Programming Layer

IB Syllabus: Theme B — Computational Thinking & Problem-Solving (B2, B3)

Programming is the layer where abstract ideas become concrete. A loop is not just syntax — it is iteration. An array is not just a data structure — it is a block of contiguous memory. An object is a model of something real.

This layer uses Java as a vehicle for understanding how computers process information, how algorithms work, and how to think computationally. The goal is not to memorise Java — it is to use Java to reason about problems.

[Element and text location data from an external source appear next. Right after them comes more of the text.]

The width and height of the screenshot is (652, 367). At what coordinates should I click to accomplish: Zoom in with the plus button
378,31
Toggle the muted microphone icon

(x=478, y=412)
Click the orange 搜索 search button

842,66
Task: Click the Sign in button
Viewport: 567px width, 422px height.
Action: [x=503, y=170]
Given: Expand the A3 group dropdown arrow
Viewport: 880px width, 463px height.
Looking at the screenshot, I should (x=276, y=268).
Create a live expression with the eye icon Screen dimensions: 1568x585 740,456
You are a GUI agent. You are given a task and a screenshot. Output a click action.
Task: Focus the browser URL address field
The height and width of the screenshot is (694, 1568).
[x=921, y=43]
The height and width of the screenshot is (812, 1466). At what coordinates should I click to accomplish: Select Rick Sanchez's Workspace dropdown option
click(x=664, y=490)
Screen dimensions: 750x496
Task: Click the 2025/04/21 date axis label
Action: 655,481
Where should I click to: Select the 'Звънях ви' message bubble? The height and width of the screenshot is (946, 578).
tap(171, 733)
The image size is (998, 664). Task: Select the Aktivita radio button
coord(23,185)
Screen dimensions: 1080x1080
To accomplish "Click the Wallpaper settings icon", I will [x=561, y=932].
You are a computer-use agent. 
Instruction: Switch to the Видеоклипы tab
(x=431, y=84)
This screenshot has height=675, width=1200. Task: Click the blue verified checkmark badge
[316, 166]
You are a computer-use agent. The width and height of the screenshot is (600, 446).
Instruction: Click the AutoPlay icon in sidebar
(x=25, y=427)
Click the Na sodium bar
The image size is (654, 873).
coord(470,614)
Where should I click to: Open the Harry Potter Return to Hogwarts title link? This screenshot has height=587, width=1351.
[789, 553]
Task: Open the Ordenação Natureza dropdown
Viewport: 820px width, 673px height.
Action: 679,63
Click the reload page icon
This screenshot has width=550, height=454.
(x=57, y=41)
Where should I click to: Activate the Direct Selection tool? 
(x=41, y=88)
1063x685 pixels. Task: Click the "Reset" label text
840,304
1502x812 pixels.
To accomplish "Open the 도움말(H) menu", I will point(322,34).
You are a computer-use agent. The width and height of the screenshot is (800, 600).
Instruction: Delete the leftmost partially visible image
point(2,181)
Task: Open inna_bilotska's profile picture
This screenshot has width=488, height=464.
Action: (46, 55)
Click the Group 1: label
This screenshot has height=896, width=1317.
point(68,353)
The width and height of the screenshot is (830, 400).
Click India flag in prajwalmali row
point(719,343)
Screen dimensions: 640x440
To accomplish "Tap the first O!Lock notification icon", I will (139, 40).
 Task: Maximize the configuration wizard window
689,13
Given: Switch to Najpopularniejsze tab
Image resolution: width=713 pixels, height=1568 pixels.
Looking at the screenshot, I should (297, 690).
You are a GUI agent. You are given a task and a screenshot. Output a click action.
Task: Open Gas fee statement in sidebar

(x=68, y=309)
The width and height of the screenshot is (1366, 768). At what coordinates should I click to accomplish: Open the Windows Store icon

What You Will Build Towards

The programming layer follows a deliberate progression:

  1. Fundamentals — data types, variables, operators, input/output, debugging
  2. Constructs — sequence, selection, iteration, functions, scope
  3. Data Structures — arrays, ArrayLists, stacks, queues
  4. Algorithms — searching, sorting, Big O complexity
  5. File Processing — reading, writing, and appending data to files

After this foundation, the layer continues into:

  1. Object-Oriented Programming (B3) — classes, objects, encapsulation, UML design
  2. JavaFX + MVC — building real-world graphical applications for the IA

IB Syllabus Coverage

Page IB Code Topic
Java Fundamentals B2.1 Variables, data types, strings, exceptions, debugging
Programming Constructs B2.3 Sequence, selection, loops, functions, scope
Data Structures B2.2 Arrays, ArrayList, stacks (LIFO), queues (FIFO)
Algorithms & Complexity B2.4 Big O, linear/binary search, bubble/selection sort; HL: recursion, quicksort
File Processing B2.5 Reading, writing, appending files

How to Use This Layer

  • Start with Java Fundamentals if you are new to Java or need a refresher on data types and operators.
  • Work through Programming Constructs to master if/else, loops, and methods — these appear in every program.
  • Data Structures and Algorithms are closely related — understanding how data is stored shapes which algorithms make sense.
  • File Processing connects your programs to the real world: data persists beyond a single run.

IB Paper 2 questions require you to trace code, identify errors, and write short algorithms. The trace table exercises in each section prepare you directly for this.